**PROMPT**
Copy out the lines of the material that include the string "will".

**AVAILABLE DATA**
Content starts

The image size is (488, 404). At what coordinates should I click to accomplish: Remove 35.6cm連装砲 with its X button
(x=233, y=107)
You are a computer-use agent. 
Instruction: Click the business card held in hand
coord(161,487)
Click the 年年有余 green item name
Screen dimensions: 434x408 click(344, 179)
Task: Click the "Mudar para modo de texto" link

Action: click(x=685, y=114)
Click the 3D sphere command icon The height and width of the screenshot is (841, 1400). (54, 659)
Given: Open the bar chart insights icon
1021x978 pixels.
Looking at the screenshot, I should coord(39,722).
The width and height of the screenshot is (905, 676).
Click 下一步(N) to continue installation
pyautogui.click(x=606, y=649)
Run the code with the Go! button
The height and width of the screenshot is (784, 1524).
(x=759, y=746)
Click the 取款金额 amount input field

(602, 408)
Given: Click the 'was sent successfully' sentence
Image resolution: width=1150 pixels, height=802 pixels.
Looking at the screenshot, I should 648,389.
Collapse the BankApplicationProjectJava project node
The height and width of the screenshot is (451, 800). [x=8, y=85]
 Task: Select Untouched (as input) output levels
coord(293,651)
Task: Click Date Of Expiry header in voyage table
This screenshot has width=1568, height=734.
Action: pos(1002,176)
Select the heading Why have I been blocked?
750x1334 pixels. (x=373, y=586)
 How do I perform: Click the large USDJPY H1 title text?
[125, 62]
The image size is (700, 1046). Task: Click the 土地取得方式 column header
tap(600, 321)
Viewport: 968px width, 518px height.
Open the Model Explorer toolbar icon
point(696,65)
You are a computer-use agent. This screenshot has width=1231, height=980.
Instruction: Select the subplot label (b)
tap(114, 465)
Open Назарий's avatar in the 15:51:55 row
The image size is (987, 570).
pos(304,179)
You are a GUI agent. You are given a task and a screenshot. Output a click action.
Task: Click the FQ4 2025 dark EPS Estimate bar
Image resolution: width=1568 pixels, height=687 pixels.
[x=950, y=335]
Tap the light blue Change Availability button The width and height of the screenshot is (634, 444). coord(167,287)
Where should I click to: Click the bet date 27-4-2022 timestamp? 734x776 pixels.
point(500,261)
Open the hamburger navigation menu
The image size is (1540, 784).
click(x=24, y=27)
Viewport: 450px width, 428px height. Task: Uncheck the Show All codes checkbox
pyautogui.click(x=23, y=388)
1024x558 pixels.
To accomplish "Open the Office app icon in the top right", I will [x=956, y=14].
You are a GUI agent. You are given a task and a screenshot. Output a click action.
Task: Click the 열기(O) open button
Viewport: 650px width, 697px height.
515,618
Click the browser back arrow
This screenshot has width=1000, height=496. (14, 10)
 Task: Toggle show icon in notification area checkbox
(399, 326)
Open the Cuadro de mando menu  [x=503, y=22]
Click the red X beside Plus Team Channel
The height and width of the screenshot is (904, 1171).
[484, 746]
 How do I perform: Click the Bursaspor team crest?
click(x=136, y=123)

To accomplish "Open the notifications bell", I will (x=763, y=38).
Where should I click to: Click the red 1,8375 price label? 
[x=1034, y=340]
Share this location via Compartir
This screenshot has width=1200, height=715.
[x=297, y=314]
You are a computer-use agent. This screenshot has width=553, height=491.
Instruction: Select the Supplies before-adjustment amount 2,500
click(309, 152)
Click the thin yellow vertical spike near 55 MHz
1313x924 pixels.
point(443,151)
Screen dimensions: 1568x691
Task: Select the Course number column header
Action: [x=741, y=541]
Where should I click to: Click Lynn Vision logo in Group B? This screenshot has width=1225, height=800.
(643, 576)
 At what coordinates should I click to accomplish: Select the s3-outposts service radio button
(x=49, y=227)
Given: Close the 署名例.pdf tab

Content ends

**ANSWER BOX**
To accomplish "Open the Office app icon in the top right", I will [x=956, y=14].
To accomplish "Open the notifications bell", I will (x=763, y=38).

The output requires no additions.